Find the power of various continuous tests via simutation or permutation.
Description
Find the power of various continuous tests via simutation or permutation.
Usage
powerC(rxy, xparam, yparam, TS, typeTS, TSextra, B = 1000L)
Arguments
rxy |
a function that generates x and y data. |
xparam |
arguments for r1. |
yparam |
arguments for r2. |
TS |
routine to calculate test statistics for non-chi-square tests |
typeTS |
indicator for type of test statistics |
TSextra |
additional info passed to TS, if necessary |
B |
=1000 number of simulation runs |
Value
A list values of test statistics
Find the power of two sample tests using Rcpp and parallel computing.
Description
Find the power of two sample tests using Rcpp and parallel computing.
Usage
powerR(
rxy,
xparam,
yparam,
TS,
typeTS,
TSextra,
alpha = 0.05,
B = 1000,
SuppressMessages,
maxProcessor
)
Arguments
rxy |
function to generate a list with data sets x, y and (optional) vals, weights |
xparam |
first argument passed to rxy |
yparam |
second argument passed to rxy |
TS |
test statistic |
typeTS |
which format has TS? |
TSextra |
list of items passed TS |
alpha |
=0.05, the level of the hypothesis test |
B |
= 1000 number of simulation runs |
SuppressMessages |
= FALSE print informative messages? |
maxProcessor |
maximum number of cores to use.
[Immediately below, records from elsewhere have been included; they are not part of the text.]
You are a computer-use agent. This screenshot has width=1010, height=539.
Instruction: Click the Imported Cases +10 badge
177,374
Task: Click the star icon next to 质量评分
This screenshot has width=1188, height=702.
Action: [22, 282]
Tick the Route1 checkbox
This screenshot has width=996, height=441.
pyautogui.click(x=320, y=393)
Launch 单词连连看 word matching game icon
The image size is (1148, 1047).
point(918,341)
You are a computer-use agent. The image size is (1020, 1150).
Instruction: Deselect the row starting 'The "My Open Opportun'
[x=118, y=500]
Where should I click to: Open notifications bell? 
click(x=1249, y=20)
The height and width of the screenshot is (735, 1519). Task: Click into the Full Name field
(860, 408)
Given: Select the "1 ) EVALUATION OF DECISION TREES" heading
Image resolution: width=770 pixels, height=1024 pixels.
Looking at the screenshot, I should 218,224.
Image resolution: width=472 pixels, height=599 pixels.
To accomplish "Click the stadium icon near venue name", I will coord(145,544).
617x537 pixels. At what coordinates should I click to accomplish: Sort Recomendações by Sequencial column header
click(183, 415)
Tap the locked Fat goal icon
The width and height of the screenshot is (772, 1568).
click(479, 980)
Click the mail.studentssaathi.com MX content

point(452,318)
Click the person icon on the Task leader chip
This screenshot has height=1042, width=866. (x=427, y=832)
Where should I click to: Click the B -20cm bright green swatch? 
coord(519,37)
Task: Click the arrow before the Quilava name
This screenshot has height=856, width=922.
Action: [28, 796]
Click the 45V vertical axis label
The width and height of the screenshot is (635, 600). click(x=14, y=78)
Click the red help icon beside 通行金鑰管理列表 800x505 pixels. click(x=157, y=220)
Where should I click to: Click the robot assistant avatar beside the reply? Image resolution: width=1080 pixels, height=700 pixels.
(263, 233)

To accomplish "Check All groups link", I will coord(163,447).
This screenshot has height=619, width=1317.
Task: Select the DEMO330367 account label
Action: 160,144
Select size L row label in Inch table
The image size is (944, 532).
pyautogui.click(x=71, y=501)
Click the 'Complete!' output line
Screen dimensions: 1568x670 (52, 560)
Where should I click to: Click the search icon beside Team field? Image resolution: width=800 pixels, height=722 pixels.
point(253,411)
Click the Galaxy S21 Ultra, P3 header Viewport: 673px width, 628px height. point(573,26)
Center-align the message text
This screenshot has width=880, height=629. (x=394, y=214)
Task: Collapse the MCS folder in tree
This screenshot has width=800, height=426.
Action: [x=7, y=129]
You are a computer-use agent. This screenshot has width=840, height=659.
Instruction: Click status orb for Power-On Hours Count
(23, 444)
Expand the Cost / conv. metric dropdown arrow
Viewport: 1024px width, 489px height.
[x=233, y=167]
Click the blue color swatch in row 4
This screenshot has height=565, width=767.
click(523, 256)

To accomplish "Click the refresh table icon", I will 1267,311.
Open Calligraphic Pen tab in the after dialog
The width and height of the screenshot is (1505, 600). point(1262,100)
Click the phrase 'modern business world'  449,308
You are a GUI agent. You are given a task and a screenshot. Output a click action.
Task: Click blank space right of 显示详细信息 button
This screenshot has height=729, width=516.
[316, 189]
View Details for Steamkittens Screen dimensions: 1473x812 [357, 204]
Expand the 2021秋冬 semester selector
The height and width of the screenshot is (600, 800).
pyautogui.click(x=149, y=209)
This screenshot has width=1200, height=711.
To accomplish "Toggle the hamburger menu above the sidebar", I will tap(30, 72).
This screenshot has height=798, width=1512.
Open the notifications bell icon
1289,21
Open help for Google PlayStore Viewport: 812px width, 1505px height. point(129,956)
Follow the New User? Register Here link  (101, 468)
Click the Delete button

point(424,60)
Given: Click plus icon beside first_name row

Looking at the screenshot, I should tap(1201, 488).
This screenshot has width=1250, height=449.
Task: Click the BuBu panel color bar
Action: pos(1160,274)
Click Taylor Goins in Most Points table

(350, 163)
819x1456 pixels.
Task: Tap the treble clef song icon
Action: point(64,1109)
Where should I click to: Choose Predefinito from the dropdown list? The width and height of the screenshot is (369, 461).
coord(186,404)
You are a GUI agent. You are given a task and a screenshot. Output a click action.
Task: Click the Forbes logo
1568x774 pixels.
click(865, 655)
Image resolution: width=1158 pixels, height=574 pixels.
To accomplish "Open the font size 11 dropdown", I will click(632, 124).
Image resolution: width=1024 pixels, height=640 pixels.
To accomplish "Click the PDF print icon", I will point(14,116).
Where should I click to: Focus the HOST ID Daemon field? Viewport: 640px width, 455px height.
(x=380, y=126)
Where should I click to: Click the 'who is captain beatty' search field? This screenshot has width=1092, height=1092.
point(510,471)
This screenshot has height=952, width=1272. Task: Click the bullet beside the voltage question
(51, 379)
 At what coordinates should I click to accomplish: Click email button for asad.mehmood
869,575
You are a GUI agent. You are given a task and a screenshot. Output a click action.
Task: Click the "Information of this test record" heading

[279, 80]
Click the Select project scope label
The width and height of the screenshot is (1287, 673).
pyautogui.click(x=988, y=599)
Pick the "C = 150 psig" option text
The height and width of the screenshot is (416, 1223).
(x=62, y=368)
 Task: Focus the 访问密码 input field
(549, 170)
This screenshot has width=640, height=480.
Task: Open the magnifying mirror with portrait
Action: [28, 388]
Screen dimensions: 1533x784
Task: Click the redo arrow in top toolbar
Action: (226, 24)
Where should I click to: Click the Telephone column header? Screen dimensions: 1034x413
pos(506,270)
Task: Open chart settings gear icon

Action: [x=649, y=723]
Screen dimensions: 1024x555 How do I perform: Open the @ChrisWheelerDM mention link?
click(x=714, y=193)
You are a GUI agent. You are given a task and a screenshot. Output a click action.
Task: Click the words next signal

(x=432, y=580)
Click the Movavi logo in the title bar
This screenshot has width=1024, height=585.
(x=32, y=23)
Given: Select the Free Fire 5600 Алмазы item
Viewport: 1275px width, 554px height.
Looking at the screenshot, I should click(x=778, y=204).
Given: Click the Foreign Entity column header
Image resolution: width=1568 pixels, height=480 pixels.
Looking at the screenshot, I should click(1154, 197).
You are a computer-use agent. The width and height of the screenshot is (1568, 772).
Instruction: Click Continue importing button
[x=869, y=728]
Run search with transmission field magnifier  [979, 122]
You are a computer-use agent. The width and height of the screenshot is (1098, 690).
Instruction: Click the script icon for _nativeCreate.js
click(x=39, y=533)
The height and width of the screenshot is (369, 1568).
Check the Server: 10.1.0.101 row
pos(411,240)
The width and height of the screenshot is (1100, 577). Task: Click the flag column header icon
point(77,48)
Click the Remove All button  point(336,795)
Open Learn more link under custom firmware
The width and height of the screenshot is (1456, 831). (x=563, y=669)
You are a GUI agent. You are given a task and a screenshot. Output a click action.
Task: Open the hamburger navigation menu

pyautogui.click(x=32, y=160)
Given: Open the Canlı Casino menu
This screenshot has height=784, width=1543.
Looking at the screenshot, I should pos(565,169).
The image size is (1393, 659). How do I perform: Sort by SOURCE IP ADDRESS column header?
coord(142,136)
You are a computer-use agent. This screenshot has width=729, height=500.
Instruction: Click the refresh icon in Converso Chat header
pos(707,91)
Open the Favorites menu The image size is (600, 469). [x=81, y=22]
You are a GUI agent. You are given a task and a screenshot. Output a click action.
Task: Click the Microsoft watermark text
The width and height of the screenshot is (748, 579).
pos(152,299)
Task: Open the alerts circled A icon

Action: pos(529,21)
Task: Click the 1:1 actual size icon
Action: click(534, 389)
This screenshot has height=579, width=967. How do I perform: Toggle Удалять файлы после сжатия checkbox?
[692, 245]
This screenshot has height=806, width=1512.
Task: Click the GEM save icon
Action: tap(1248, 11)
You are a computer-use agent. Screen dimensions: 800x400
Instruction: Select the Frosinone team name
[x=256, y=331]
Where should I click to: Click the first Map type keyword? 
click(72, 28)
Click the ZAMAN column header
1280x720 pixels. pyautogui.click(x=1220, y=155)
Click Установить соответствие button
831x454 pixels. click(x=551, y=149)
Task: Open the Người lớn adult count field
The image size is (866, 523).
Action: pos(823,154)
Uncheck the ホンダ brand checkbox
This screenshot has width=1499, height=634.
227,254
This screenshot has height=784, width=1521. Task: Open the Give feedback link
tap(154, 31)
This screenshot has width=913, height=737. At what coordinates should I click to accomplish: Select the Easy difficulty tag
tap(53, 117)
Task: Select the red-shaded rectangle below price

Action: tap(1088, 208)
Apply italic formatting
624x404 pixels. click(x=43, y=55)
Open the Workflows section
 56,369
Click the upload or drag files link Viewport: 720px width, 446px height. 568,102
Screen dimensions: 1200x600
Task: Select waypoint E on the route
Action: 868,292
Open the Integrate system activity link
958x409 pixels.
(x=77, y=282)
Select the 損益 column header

If maxProcessor=1 no parallel computing is used. |
Value
A numeric vector of power values.
Find the power of various discrete tests via permutation.
Description
Find the power of various discrete tests via permutation.
Usage
power_cont_LS(rxy, alpha = 0.05, B = 1000, xparam = 0, yparam = 0)
Arguments
rxy |
a function that generates x and y data. |
alpha |
A numeric constant |
B |
Number of simulation runs. |
xparam |
arguments for r1. |
yparam |
arguments for r2. |
Value
A numeric matrix of powers
Power for tests with p values
Description
This function estimates the power of test routines that calculate p value(s)
Usage
power_newtest(TS, f, param_alt, TSextra, alpha = 0.05, B = 1000)
Arguments
TS |
routine to calculate test statistics. |
f |
routine that generates data. |
param_alt |
values of parameter under the alternative hypothesis. |
TSextra |
list passed to TS. |
alpha |
=0.05 type I error. |
B |
= 1000 number of simulation runs to estimate the power. |
Value
A matrix of power values
power_studies_results
Description
the results of the included power studies
Usage
power_studies_results
Format
'power_studies_results'
A list of matrices with powers
pvaluecdf
Description
data to draw a graph in vignette
Usage
pvaluecdf
Format
'pvaluecdf'
A matrix
cpp version of R routine rep
Description
cpp version of R routine rep
Usage
repC(x, times)
Arguments
x |
numeric vector |
times |
integer vector |
Value
A numeric vector
Power Comparisons
Description
This function runs the case studies included in the package and compares the power of a new test to those included.
Usage
run.studies(
TS,
study,
TSextra,
With.p.value = FALSE,
BasicComparison = TRUE,
nsample = 500,
alpha = 0.05,
param_alt,
maxProcessor,
SuppressMessages = FALSE,
B = 1000
)
Arguments
TS |
routine to calculate test statistics. |
study |
either the name of the study, or its number. If missing all the studies are run. |
TSextra |
list passed to TS. |
With.p.value |
=FALSE does user supplied routine return p values? |
BasicComparison |
=TRUE if true compares tests on one default value of parameter of the alternative distribution. |
nsample |
= 500, desired sample size. |
alpha |
=0.05 type I error |
param_alt |
(list of) values of parameter under the alternative hypothesis. If missing included values are used. |
maxProcessor |
number of cores to use for parallel programming |
SuppressMessages |
= FALSE print informative messages? |
B |
= 1000 |
Details
For details consult vignette("R2sample","R2sample")
Value
A (list of ) matrices of power values.
Examples
#The new test is a simple chisquare test:
chitest = function(x, y, TSextra) {
nbins=TSextra$nbins
nx=length(x);ny=length(y);n=nx+ny
xy=c(x,y)
bins=quantile(xy, (0:nbins)/nbins)
Ox=hist(x, bins, plot=FALSE)$counts
Oy=hist(y, bins, plot=FALSE)$counts
tmp=sqrt(sum(Ox)/sum(Oy))
chi = sum((Ox/tmp-Oy*tmp)^2/(Ox+Oy))
pval=1-pchisq(chi, nbins-1)
out=ifelse(TSextra$statistic,chi,pval)
names(out)="ChiSquare"
out
}
TSextra=list(nbins=5,statistic=FALSE) # Use 5 bins and calculate p values
run.studies(chitest,TSextra=TSextra, With.p.value=TRUE, B=100)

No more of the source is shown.